Exercise brief → Every entry should be given again exactly, with nothing dropped.

Supplied records →
---+---
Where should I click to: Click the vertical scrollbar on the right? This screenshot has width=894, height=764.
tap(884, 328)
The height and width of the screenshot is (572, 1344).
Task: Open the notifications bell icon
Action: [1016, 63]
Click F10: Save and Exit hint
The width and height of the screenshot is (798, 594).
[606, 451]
---+---
Result for this task →
Where should I click to: Click the vertical scrollbar on the right? This screenshot has width=894, height=764.
tap(884, 328)
The height and width of the screenshot is (572, 1344).
Task: Open the notifications bell icon
Action: [1016, 63]
Click F10: Save and Exit hint
The width and height of the screenshot is (798, 594).
[606, 451]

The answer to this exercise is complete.